● Work item
Working from the data below, write out exactly the lines from its first through the line that contains "Specificaties (111, 783)", both ends included and pictures omitted.

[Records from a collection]
-- Opening Marker --
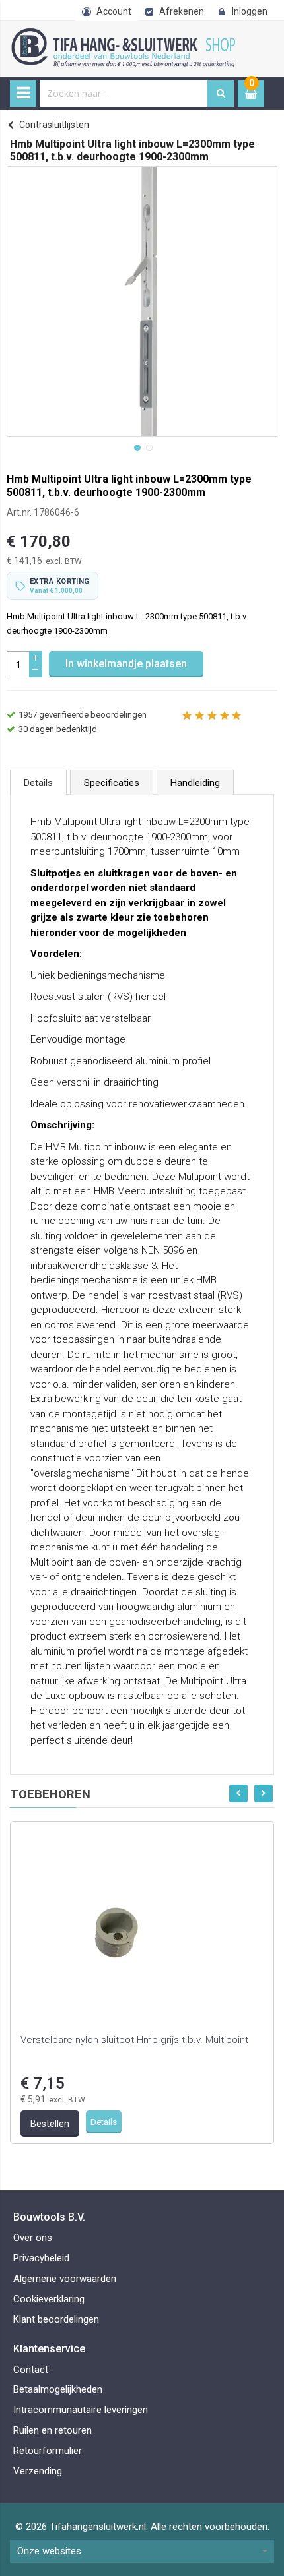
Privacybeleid (41, 2258)
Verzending (37, 2471)
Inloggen (249, 11)
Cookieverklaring (49, 2299)
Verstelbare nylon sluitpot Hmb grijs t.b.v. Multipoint (134, 2040)
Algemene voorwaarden (64, 2279)
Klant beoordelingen (56, 2319)
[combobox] (124, 93)
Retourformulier (47, 2451)
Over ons (32, 2238)
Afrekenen (181, 11)
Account (113, 11)
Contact (30, 2370)
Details (38, 783)
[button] (136, 446)
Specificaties (111, 783)
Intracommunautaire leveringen (80, 2410)
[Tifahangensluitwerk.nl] (125, 35)
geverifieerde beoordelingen (82, 715)
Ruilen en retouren (52, 2430)
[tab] (38, 782)
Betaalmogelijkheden (57, 2389)
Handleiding (195, 783)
-- Closing Marker --
● Solved exercise
Privacybeleid (41, 2258)
Verzending (37, 2471)
Inloggen (249, 11)
Cookieverklaring (49, 2299)
Verstelbare nylon sluitpot Hmb grijs t.b.v. Multipoint (134, 2040)
Algemene voorwaarden (64, 2279)
Klant beoordelingen (56, 2319)
[combobox] (124, 93)
Retourformulier (47, 2451)
Over ons (32, 2238)
Afrekenen (181, 11)
Account (113, 11)
Contact (30, 2370)
Details (38, 783)
[button] (136, 446)
Specificaties (111, 783)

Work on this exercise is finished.